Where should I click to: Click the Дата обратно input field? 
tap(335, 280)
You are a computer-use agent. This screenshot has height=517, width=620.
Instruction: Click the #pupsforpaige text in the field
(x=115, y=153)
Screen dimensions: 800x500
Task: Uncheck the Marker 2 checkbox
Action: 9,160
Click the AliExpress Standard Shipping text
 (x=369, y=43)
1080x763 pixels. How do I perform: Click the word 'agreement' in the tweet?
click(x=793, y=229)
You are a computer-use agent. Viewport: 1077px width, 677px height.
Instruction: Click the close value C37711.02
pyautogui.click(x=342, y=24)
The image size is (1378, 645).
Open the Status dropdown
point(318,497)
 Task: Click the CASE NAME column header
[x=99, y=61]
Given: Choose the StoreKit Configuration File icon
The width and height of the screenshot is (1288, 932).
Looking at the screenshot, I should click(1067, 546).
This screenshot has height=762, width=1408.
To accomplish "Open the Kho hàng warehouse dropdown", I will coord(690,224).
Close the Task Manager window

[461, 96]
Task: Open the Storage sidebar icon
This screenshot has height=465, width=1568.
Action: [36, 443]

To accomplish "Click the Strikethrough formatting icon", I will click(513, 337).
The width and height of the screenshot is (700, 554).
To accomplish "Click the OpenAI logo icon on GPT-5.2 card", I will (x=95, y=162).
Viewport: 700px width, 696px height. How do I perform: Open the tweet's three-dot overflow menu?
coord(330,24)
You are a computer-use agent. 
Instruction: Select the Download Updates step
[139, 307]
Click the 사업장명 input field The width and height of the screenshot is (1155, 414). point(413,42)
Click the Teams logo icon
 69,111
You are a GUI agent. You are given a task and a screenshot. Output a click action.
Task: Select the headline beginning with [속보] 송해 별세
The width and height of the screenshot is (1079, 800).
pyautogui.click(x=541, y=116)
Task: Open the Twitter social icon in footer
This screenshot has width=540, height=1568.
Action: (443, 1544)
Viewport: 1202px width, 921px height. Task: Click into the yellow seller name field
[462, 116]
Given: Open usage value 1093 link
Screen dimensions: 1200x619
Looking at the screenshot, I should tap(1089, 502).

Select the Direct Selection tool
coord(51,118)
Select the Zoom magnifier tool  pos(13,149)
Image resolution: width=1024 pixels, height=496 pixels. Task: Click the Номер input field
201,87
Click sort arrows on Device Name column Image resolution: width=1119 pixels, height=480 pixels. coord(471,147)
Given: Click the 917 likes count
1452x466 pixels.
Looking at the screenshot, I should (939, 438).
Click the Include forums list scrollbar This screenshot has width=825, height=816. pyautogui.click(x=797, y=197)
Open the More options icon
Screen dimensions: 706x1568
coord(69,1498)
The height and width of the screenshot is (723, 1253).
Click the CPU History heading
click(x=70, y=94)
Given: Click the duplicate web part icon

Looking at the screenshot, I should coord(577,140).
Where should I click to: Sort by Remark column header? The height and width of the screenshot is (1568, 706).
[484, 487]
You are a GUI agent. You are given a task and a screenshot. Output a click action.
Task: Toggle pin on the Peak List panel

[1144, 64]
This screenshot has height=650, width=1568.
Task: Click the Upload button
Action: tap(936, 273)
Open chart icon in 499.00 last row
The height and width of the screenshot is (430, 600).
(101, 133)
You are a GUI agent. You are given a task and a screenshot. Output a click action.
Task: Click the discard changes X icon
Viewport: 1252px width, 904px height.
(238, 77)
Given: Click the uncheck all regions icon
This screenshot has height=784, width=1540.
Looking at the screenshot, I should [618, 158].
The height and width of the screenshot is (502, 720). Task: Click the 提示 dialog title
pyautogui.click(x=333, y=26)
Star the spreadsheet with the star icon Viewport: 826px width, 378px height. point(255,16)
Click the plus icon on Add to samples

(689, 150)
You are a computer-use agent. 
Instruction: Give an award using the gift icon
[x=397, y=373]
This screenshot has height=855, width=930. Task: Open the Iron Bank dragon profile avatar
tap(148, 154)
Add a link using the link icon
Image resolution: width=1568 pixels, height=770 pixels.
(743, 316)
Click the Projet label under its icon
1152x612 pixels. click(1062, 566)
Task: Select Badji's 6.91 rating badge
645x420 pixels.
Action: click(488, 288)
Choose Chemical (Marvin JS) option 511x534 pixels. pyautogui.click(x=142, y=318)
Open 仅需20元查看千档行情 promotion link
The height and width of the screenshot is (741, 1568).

> _What you have to do_: Exact copies of all the entries above are to be printed.

> _Expected answer_:
Where should I click to: Click the Дата обратно input field? 
tap(335, 280)
You are a computer-use agent. This screenshot has height=517, width=620.
Instruction: Click the #pupsforpaige text in the field
(x=115, y=153)
Screen dimensions: 800x500
Task: Uncheck the Marker 2 checkbox
Action: 9,160
Click the AliExpress Standard Shipping text
 (x=369, y=43)
1080x763 pixels. How do I perform: Click the word 'agreement' in the tweet?
click(x=793, y=229)
You are a computer-use agent. Viewport: 1077px width, 677px height.
Instruction: Click the close value C37711.02
pyautogui.click(x=342, y=24)
The image size is (1378, 645).
Open the Status dropdown
point(318,497)
 Task: Click the CASE NAME column header
[x=99, y=61]
Given: Choose the StoreKit Configuration File icon
The width and height of the screenshot is (1288, 932).
Looking at the screenshot, I should click(1067, 546).
This screenshot has height=762, width=1408.
To accomplish "Open the Kho hàng warehouse dropdown", I will coord(690,224).
Close the Task Manager window

[461, 96]
Task: Open the Storage sidebar icon
This screenshot has height=465, width=1568.
Action: [36, 443]

To accomplish "Click the Strikethrough formatting icon", I will click(513, 337).
The width and height of the screenshot is (700, 554).
To accomplish "Click the OpenAI logo icon on GPT-5.2 card", I will (x=95, y=162).
Viewport: 700px width, 696px height. How do I perform: Open the tweet's three-dot overflow menu?
coord(330,24)
You are a computer-use agent. 
Instruction: Select the Download Updates step
[139, 307]
Click the 사업장명 input field The width and height of the screenshot is (1155, 414). point(413,42)
Click the Teams logo icon
 69,111
You are a GUI agent. You are given a task and a screenshot. Output a click action.
Task: Select the headline beginning with [속보] 송해 별세
The width and height of the screenshot is (1079, 800).
pyautogui.click(x=541, y=116)
Task: Open the Twitter social icon in footer
This screenshot has width=540, height=1568.
Action: (443, 1544)
Viewport: 1202px width, 921px height. Task: Click into the yellow seller name field
[462, 116]
Given: Open usage value 1093 link
Screen dimensions: 1200x619
Looking at the screenshot, I should tap(1089, 502).

Select the Direct Selection tool
coord(51,118)
Select the Zoom magnifier tool  pos(13,149)
Image resolution: width=1024 pixels, height=496 pixels. Task: Click the Номер input field
201,87
Click sort arrows on Device Name column Image resolution: width=1119 pixels, height=480 pixels. coord(471,147)
Given: Click the 917 likes count
1452x466 pixels.
Looking at the screenshot, I should (939, 438).
Click the Include forums list scrollbar This screenshot has width=825, height=816. pyautogui.click(x=797, y=197)
Open the More options icon
Screen dimensions: 706x1568
coord(69,1498)
The height and width of the screenshot is (723, 1253).
Click the CPU History heading
click(x=70, y=94)
Given: Click the duplicate web part icon

Looking at the screenshot, I should coord(577,140).
Where should I click to: Sort by Remark column header? The height and width of the screenshot is (1568, 706).
[484, 487]
You are a GUI agent. You are given a task and a screenshot. Output a click action.
Task: Toggle pin on the Peak List panel

[1144, 64]
This screenshot has height=650, width=1568.
Task: Click the Upload button
Action: tap(936, 273)
Open chart icon in 499.00 last row
The height and width of the screenshot is (430, 600).
(101, 133)
You are a GUI agent. You are given a task and a screenshot. Output a click action.
Task: Click the discard changes X icon
Viewport: 1252px width, 904px height.
(238, 77)
Given: Click the uncheck all regions icon
This screenshot has height=784, width=1540.
Looking at the screenshot, I should [618, 158].
The height and width of the screenshot is (502, 720). Task: Click the 提示 dialog title
pyautogui.click(x=333, y=26)
Star the spreadsheet with the star icon Viewport: 826px width, 378px height. point(255,16)
Click the plus icon on Add to samples

(689, 150)
You are a computer-use agent. 
Instruction: Give an award using the gift icon
[x=397, y=373]
This screenshot has height=855, width=930. Task: Open the Iron Bank dragon profile avatar
tap(148, 154)
Add a link using the link icon
Image resolution: width=1568 pixels, height=770 pixels.
(743, 316)
Click the Projet label under its icon
1152x612 pixels. click(1062, 566)
Task: Select Badji's 6.91 rating badge
645x420 pixels.
Action: click(488, 288)
Choose Chemical (Marvin JS) option 511x534 pixels. pyautogui.click(x=142, y=318)
Open 仅需20元查看千档行情 promotion link
The height and width of the screenshot is (741, 1568).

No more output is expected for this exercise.